(Vibiznews – Commodity) Harga minyak turun pada hari Selasa di tengah kekhawatiran perlambatan ekonomi dan penurunan permintaan bahan bakar yang menyertainya akibat prediksi lonjakan suku bunga AS.
Minyak mentah berjangka West Texas Intermediate AS berada di $83,87, turun $1,86 atau 2,17%.
Menghapus kenaikan sebelumnya, minyak mentah berjangka Brent turun $ 1,75, atau 1,9%, menjadi $ 90,25 per barel.
Baik Brent maupun WTI berada di jalur untuk penurunan kuartalan terburuk dalam persentase sejak awal pandemi virus corona. Brent mencapai sekitar $ 139 per barel pada bulan Maret untuk tertinggi sejak 2008.
Dolar tetap kuat di dekat level tertinggi dua dekade terhadap rekan-rekannya pada hari Selasa, membuat minyak lebih mahal bagi pemegang mata uang lainnya, di tengah banyak pertemuan bank sentral di seluruh dunia minggu ini.

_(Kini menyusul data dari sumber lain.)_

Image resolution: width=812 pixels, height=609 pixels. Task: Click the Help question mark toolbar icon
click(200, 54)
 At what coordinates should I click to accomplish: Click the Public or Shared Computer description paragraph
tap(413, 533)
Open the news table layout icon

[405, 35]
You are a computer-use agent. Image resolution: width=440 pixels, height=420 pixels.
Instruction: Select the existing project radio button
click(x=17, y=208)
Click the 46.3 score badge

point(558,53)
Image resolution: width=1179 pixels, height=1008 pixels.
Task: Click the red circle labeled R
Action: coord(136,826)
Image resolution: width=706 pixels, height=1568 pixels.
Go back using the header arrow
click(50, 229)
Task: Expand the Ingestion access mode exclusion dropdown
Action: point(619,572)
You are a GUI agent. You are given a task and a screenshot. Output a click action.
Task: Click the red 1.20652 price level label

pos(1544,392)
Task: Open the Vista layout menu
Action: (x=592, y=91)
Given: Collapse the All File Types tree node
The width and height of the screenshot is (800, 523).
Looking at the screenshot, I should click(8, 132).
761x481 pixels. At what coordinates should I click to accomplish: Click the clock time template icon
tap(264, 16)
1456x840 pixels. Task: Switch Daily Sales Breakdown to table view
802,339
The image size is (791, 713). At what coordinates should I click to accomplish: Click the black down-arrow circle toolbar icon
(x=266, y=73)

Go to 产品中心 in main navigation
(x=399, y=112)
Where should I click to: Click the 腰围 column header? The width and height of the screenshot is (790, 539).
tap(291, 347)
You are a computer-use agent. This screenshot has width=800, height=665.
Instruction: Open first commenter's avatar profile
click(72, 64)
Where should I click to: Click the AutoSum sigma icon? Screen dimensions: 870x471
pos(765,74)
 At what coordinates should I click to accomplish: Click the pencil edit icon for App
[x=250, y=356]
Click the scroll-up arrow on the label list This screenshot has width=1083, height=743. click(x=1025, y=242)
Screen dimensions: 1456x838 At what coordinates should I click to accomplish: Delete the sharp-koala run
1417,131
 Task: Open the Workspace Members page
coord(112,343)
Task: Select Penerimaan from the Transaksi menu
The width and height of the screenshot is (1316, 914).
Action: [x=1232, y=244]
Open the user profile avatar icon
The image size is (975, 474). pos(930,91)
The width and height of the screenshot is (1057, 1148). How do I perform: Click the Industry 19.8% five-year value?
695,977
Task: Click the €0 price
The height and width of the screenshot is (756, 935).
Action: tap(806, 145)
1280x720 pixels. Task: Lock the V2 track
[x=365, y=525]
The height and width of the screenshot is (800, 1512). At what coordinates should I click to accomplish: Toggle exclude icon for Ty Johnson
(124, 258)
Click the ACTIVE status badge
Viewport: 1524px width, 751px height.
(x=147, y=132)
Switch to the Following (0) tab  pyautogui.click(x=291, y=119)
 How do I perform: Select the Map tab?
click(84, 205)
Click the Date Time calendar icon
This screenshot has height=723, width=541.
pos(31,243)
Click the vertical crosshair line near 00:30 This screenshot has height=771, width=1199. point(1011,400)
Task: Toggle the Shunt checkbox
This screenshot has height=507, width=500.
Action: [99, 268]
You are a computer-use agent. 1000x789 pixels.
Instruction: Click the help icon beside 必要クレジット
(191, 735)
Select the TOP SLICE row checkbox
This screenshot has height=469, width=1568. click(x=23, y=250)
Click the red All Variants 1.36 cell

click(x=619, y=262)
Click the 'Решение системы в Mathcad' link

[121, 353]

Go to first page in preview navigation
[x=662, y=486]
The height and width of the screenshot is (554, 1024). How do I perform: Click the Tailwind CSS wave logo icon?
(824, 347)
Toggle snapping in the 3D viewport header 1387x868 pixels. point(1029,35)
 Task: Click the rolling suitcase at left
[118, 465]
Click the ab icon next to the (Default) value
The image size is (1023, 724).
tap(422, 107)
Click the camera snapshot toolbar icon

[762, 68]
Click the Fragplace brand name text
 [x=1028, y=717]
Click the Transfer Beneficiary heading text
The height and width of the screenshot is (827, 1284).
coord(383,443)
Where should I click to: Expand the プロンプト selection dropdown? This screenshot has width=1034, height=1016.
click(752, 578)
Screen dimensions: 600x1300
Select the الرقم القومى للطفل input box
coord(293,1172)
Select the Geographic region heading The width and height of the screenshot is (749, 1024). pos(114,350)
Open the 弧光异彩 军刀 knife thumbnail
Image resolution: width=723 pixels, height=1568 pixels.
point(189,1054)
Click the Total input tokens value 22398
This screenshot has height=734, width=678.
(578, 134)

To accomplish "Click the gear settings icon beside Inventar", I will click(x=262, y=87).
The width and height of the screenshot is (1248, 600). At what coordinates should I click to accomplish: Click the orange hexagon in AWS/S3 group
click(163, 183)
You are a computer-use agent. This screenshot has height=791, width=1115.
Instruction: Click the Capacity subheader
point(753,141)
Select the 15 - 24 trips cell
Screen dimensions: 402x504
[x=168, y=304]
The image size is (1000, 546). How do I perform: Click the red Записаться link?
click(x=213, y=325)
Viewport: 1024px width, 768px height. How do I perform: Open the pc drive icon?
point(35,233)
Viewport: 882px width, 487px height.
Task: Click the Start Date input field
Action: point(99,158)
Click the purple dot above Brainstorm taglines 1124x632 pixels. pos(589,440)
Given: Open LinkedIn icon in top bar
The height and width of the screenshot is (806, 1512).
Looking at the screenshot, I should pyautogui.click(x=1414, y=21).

Federal Reserve AS kemungkinan akan menaikkan suku bunga sebesar 75 basis poin lagi untuk mengendalikan inflasi. Ekspektasi tersebut membebani ekuitas, yang sering bergerak seiring dengan harga minyak.
Sementara ekonomi utama lainnya mengetatkan, China membiarkan suku bunga pinjaman tidak berubah pada hari Selasa karena pengguna minyak terbesar kedua di dunia itu mencoba untuk menyeimbangkan penguatan pertumbuhan ekonomi yang lamban terhadap mata uang yuan yang melemah.
Bank of England akan mengumumkan keputusan suku bunga pada hari Kamis.
Pasokan minyak mentah AS diperkirakan telah meningkat minggu lalu sekitar dua juta barel, jajak pendapat Reuters menunjukkan. Perjalanan kendaraan AS pada Juli turun 3,3% dari tahun sebelumnya, penurunan kedua berturut-turut.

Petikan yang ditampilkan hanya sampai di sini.